In New York on Tuesday, April 4, exactly twelve months be fore his death, Dr. King addressed an audience of more than three thousand at Riverside Church and made his formal declaration of opposition to the war. He expressed his concern that his homeland, the Great Republic of old, would never again be seen to reflect for the world "the image of revolution, freedom and democracy, but rather come to mirror the image of violence and militarism." He called for conscientious objection, antiwar demonstrations, political activity, and a revolution of values whereby American society would radically shift from materialism to humanism.
Response to the speech was prompt and overwhelmingly condemnatory. Old friends (such as Phil Randolph and Bayard Rustin) either refused to comment publicly or disassociated themselves from King's position. The domestic economic and civil rights progress of Lyndon Johnson was strongly supported by liberals and civil rights leaders who were loathe to alienate the president by opposing his war effort. I noted Dr. King's increasing pessimism that resulted from continued sniping from civil rights leaders like Roy Wilkins of the National Association for the Advancement of Colored People (NAACP) and Whitney Young of the National Urban League. (We didn't know at the time that Wilkins was meeting and working with the FBI's assistant director, Cartha DeLoach,  throughout this period.) Even some of King's closest longstanding personal advisors were opposed to the speech. For example, it was ironic that Stanley Levison, long labeled by the FBI as the strongest "communist" influence on Dr. King, attempted in every way possible to restrain. King's efforts to oppose the war formally.
The reaction from newspaper editorials was virtually always negative. The Washington Post, the New York Times, and Life magazine joined the chorus of criticism.
During the run up to the April 15 antiwar demonstration, Dr. King and I discussed not only the effect of the U.S. war effort in Vietnam but also political strategy in general and particular details of the demonstration. Five days before the demonstration, the NAACP board of directors passed a resolution attacking King's effort to link the peace and civil rights movements. Martin said to me in a moment of frustration, "They're all going to turn against me now, but still we must press on. You and the others must not only be steadfast, but constantly so."
He and others asked me to put forward the idea of a King-Spock ticket at the demonstration. He didn't want to appear to be explicitly seeking such a nomination, for the media would certainly paint him as engaging in a self- serving quest, to the detriment of his professed calling and cause. If, on the other hand, he was pressed or drafted into the race, he could answer the call and run-not to win, but to heighten national debate and awareness.

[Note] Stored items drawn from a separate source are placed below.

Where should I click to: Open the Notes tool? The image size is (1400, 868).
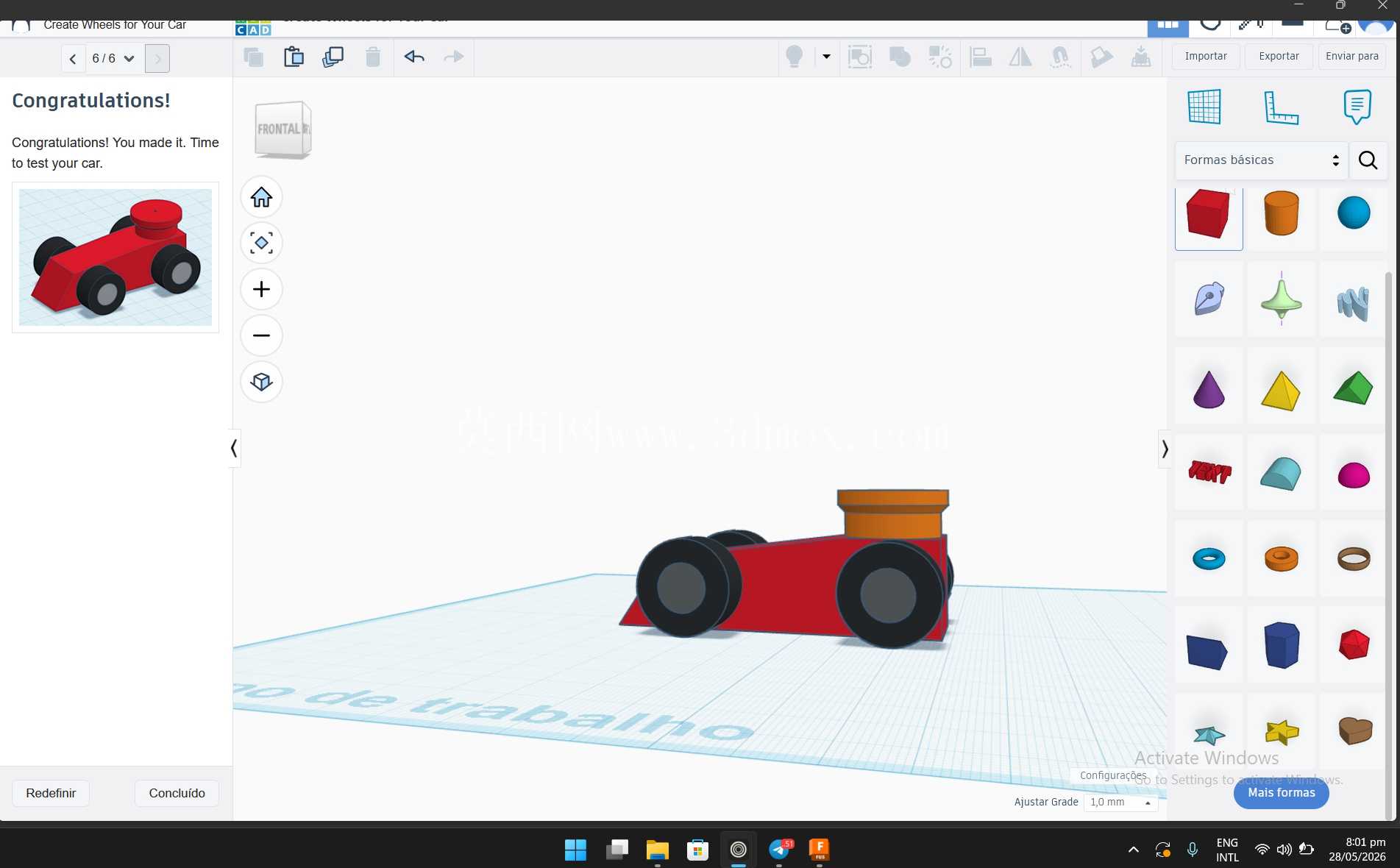pos(1357,107)
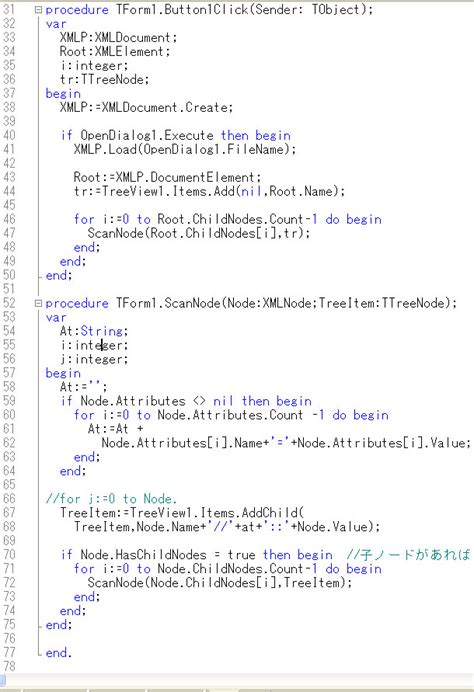Click the 'XMLP:=XMLDocument.Create;' statement

146,107
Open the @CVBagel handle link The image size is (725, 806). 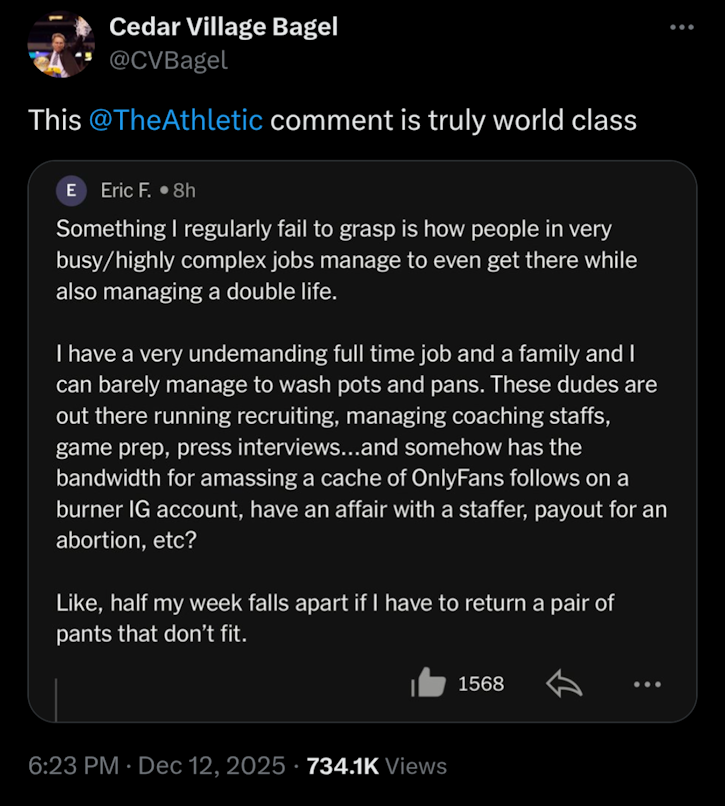(x=168, y=60)
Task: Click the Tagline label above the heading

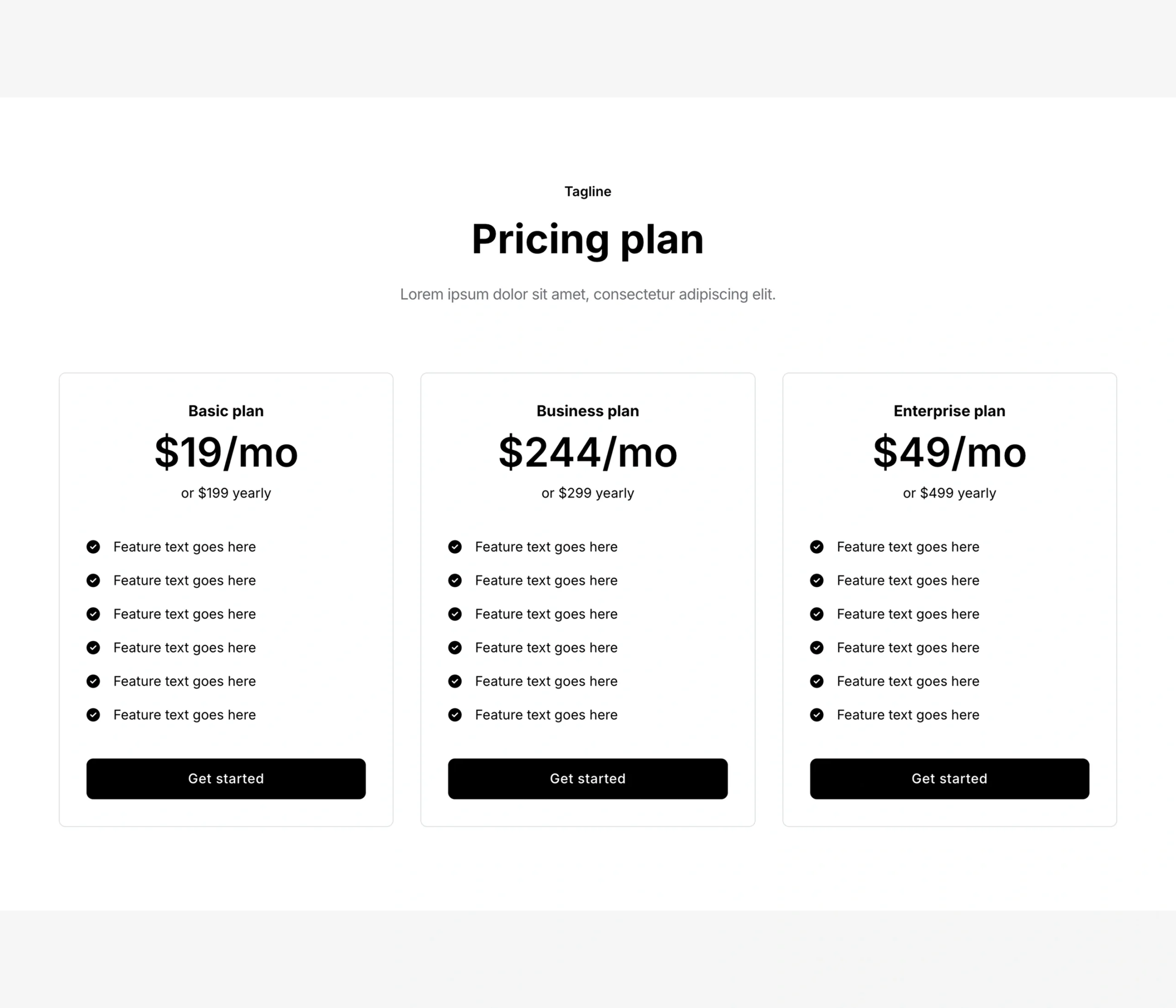Action: [x=588, y=192]
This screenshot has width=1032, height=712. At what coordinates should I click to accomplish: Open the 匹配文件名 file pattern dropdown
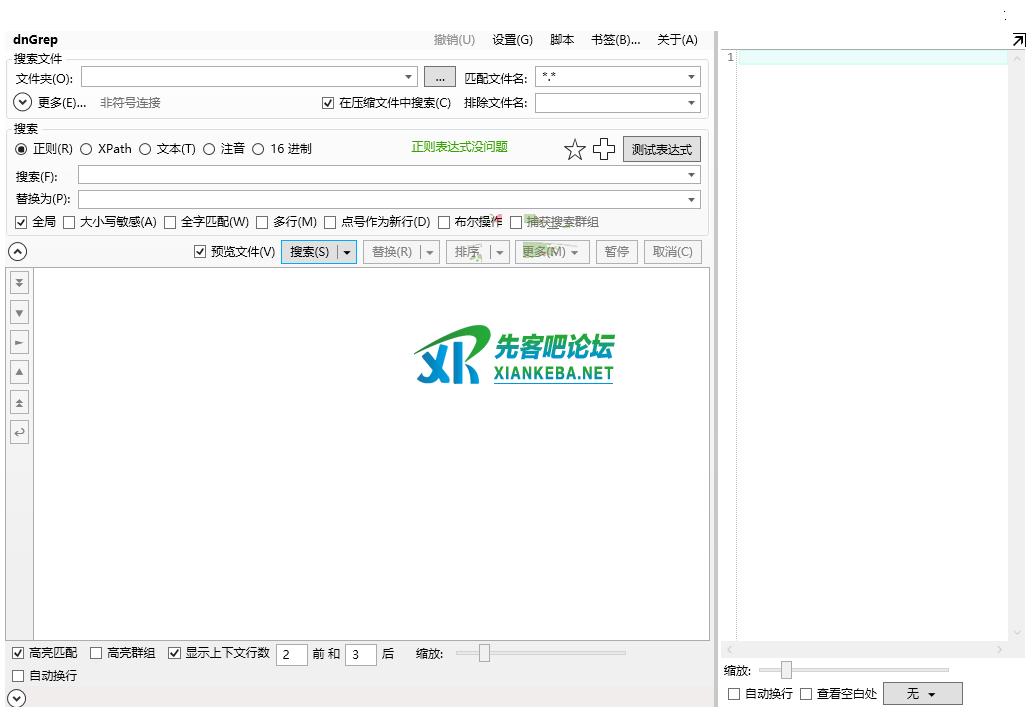[x=691, y=77]
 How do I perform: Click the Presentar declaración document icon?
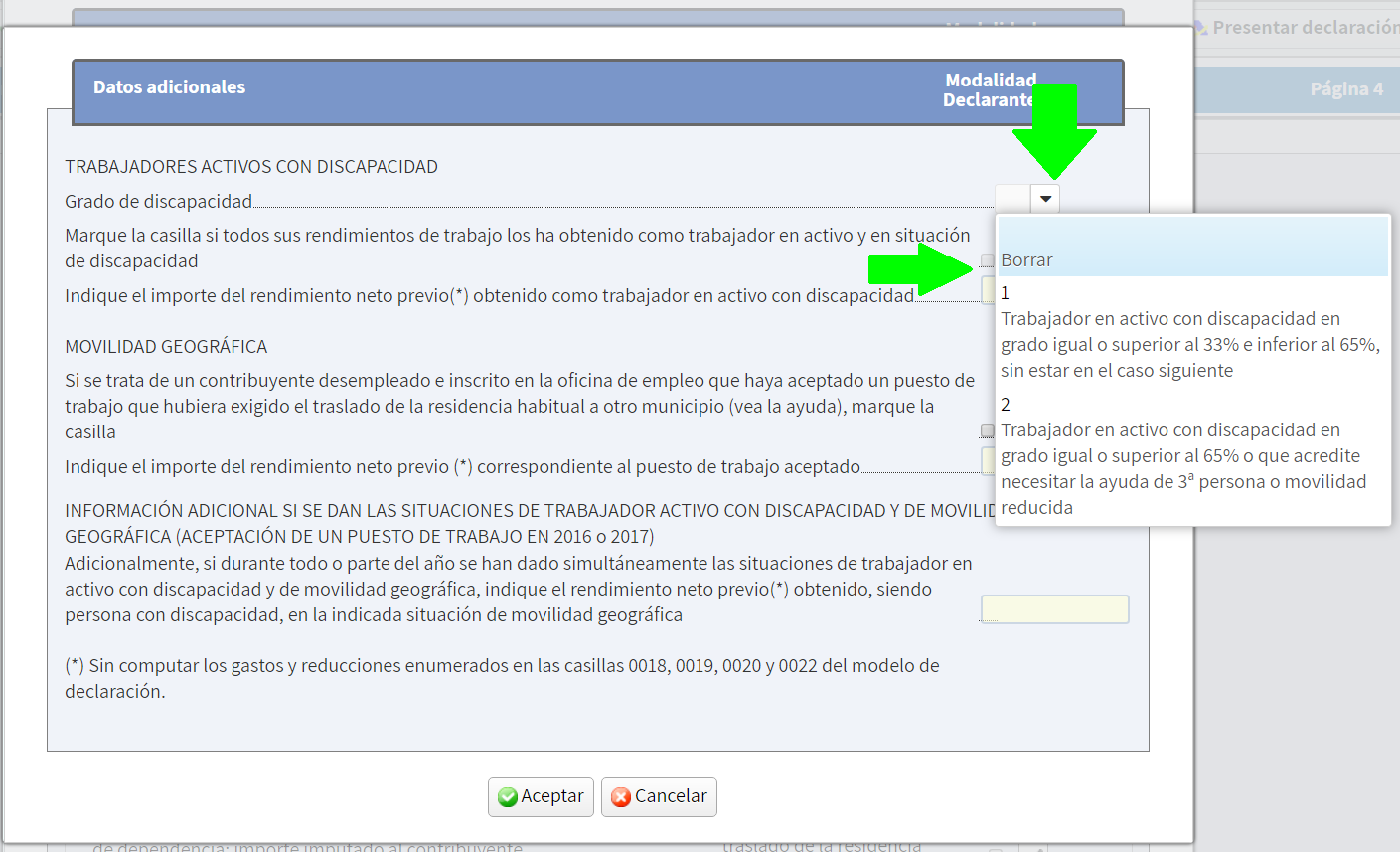coord(1199,27)
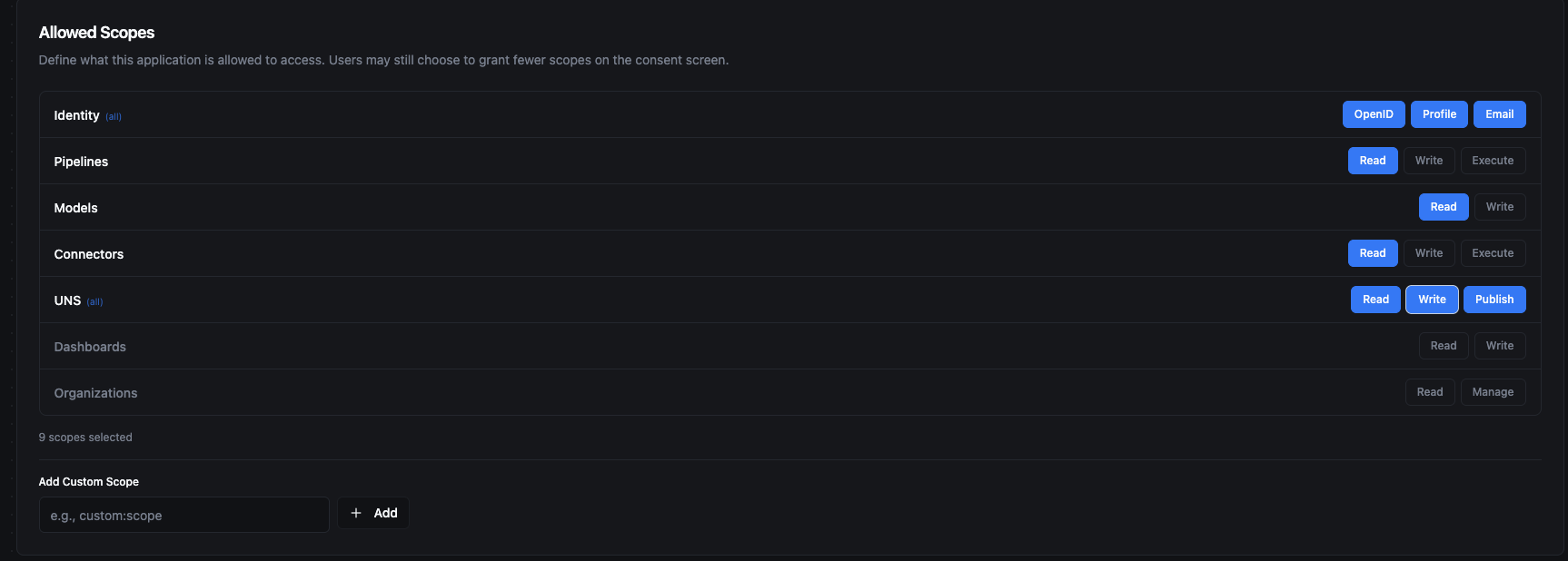Deselect the Pipelines Read scope
Image resolution: width=1568 pixels, height=561 pixels.
coord(1372,161)
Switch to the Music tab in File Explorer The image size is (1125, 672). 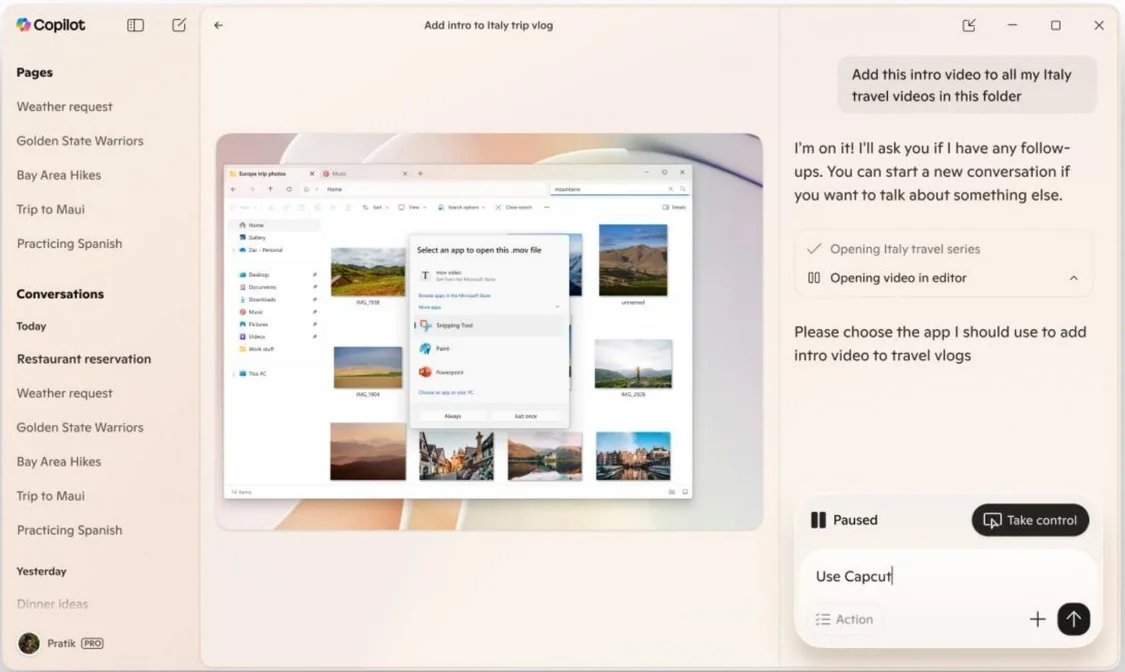point(340,172)

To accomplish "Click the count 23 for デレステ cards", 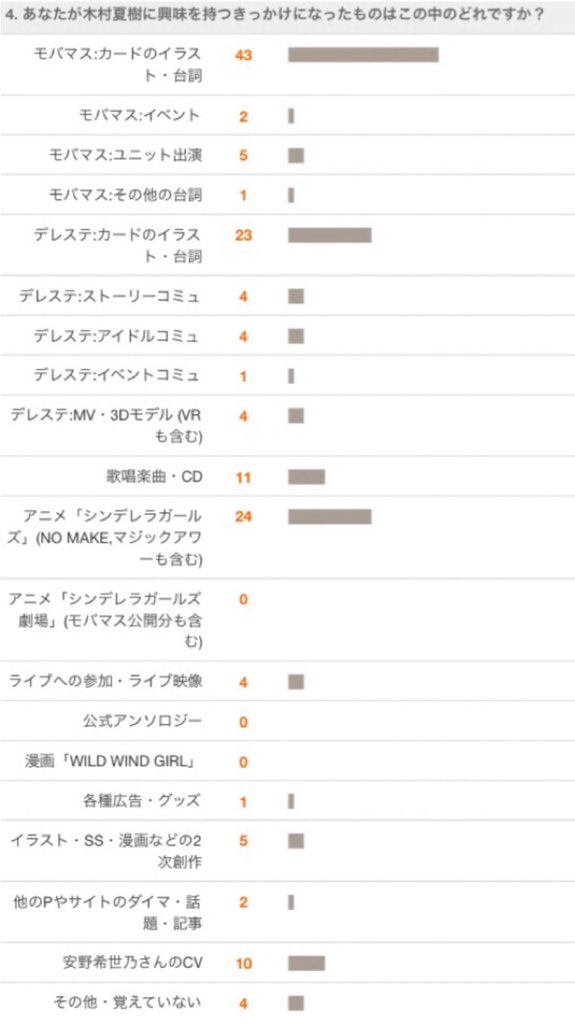I will pos(243,235).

On April 15, as Dr. King concluded his speech by calling on the government to "stop the bombing," the crowd had grown to about 250,000 cheering and chanting partisans. When I put forward the notion of a King-Spock ticket, the assembled mass exploded as one in support. For many of us the end of that demonstration marked the first step in the establishment of a "new politics" in the United States.
On April 23, 1967, as Martin and I rode together to Massachusetts to announce, with Ben Spock, the beginning of a grassroots organizing project called Vietnam Summer, a man whose name meant nothing to us at the time but whose life was to become inextricably intertwined with ours, was being helped into a bread box in the kitchen of the Missouri State Penitentiary in Jefferson City. The box was loaded onto a delivery truck that would take James Earl Ray through the gates to freedom.